Cornerstone's data across a nationally representative sample of 2092 people, has found that the state of housing will influence 25% of voters' decisions in Thursday’s election, with 2.4 million voters saying it will be a deciding factor for them. The Labour Party has pledged to commence homebuilding from ‘day one’ if elected to office on Thursday, aiming to reform a housing market where the average 20% deposit costs the equivalent of 105% of an annual salary, according to Nationwide.


David Hannah, Group Chairman of Cornerstone Tax has urged the next government to prioritise and support the ambitions of prospective homeowners, with the following three viable solutions able to help the next government support Britain’s ailing housing market.

Reintroducing MDR:
“The abolition of Multiple Dwellings Relief (MDR) has generated yet another block for the UK's property market to overcome, particularly for those purchasing multiple dwellings in a single transaction. The change will incur higher stamp duty costs for buyers, calculated on the combined property value rather than the average, adding thousands to their expenses. Homes with annexes will now attract double the stamp duty, with property investors now having to purchase six or more units to reap the benefits of SDLT relief. By abolishing MDR, Jeremy Hunt has, therefore, restored a historical injustice in Stamp Duty Land Tax. Furthermore, the already struggling construction industry will take another hit with the tax on developers increasing from 1-2% to 5%, leading to project abandonment and further increases in asking prices, as supply continues to lag behind an overwhelming demand for affordable housing.”

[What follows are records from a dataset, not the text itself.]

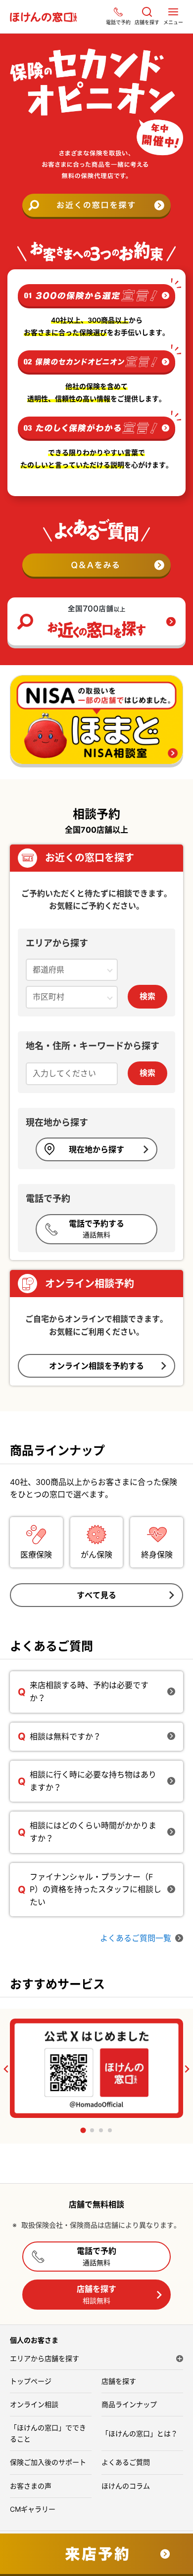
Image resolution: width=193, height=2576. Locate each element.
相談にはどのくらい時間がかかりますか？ (93, 1831)
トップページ (30, 2381)
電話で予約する (96, 1229)
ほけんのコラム (125, 2486)
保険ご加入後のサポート (48, 2462)
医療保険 (36, 1555)
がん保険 (96, 1555)
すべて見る (96, 1595)
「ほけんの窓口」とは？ (139, 2433)
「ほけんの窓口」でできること (48, 2433)
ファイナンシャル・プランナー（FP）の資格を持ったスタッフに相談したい (95, 1889)
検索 (147, 996)
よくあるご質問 (125, 2462)
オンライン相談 (34, 2404)
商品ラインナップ (129, 2404)
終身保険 (157, 1555)
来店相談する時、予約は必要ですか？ (89, 1691)
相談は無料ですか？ (65, 1736)
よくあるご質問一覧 (135, 1938)
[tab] (83, 2130)
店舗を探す (96, 2294)
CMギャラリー (32, 2509)
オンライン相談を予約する (96, 1366)
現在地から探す (96, 1149)
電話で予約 (96, 2256)
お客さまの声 (30, 2486)
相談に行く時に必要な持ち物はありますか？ (93, 1781)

Reducing Local Sales Restrictions:
“Reducing local sales restrictions will significantly bolster the UK's housing sector by facilitating a more fluid and efficient property market. One key issue has been the rigidity and complexity of local planning systems, which often stymies the pace of new developments. By easing these restrictions, local councils could accelerate the approval process thereby increasing the supply of homes. This would help address the chronic undersupply that has plagued the market, with annual completions falling short of the government's 300,000 target. An increased supply would stabilise house prices, making homes more affordable for first-time buyers and those on lower incomes, ultimately contributing to a more balanced and equitable housing market.

“Moreover, developers would be incentivised to invest in areas previously considered unattractive due to bureaucratic hurdles. This would not only increase the overall housing stock but also stimulate economic growth in these regions.” 

Reforming of Stamp Duty:
“Whilst the promise from the Conservatives to raise the SDLT threshold for first-time buyers marks a positive step in the right direction, a radical overhaul is necessary to get the bottom end of the housing market moving in the long term. SDLT payment bands have never been index-linked to house price inflation so an increase to these thresholds for all homebuyers would stimulate activity at the lower end of the property market.  Raising the threshold would have the benefit of taking more properties outside the scope of stamp duty, cutting the cost of acquisition for people looking to climb up the property ladder. 
“Those looking to purchase properties on the mid-to-high end of the property market would also have a chance to sell their low-end properties as a result of the increase in demand from prospective buyers, contributing to further momentum within the housing market.”